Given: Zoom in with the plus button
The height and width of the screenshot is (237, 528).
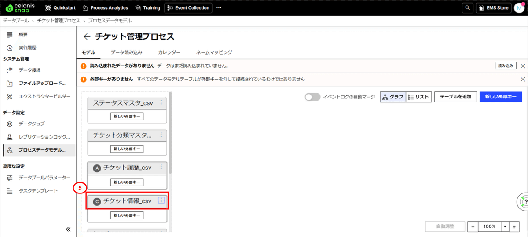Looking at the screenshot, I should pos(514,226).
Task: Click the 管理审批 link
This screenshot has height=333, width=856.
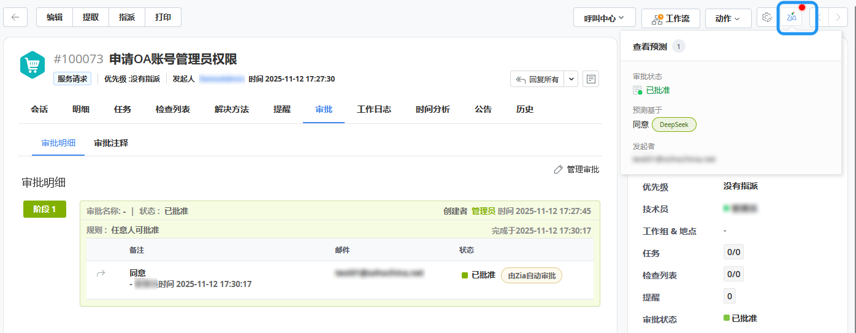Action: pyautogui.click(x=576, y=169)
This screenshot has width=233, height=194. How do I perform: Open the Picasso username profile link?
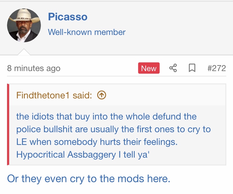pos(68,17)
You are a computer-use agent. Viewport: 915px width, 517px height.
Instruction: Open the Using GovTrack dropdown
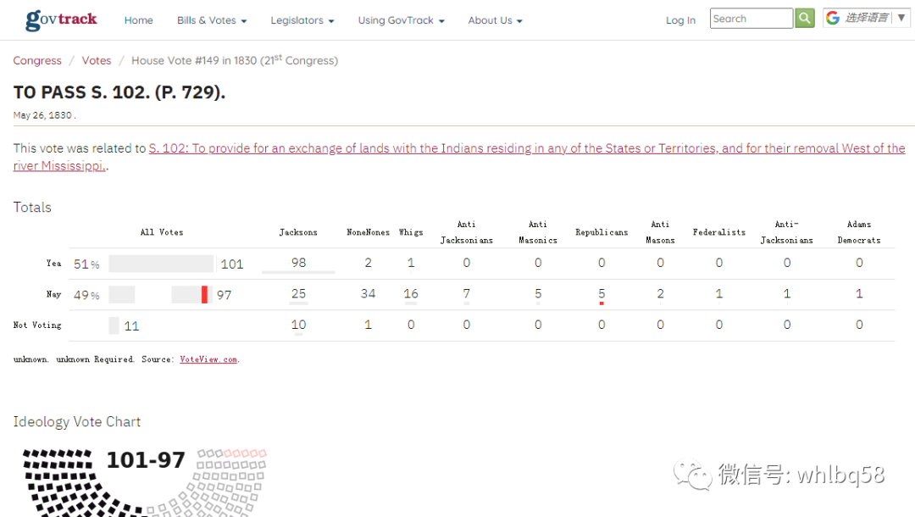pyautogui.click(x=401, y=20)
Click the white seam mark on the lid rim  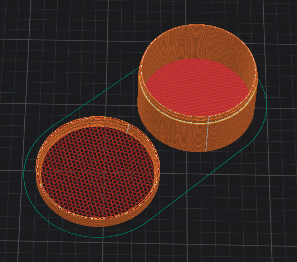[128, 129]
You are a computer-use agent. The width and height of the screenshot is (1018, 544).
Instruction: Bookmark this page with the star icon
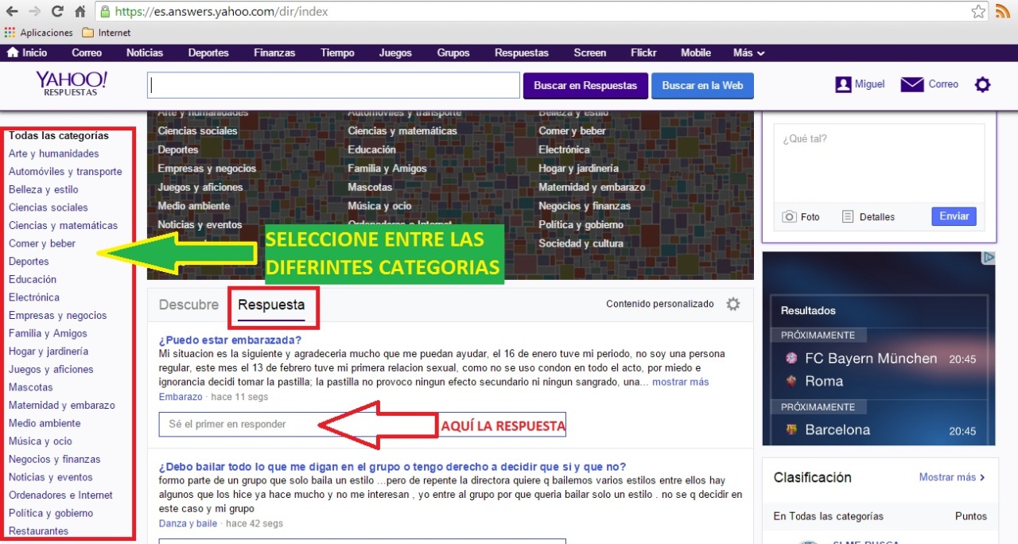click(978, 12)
————————
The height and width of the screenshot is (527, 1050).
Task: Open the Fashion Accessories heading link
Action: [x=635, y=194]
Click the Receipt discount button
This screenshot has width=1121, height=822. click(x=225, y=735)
————————
# Exercise aim
Select every line in the material above where the string "computer" occurs, and copy it.

# Reply
You are a computer-use agent. Viewport: 915px width, 517px height.
You are a computer-use agent. The width and height of the screenshot is (1018, 544).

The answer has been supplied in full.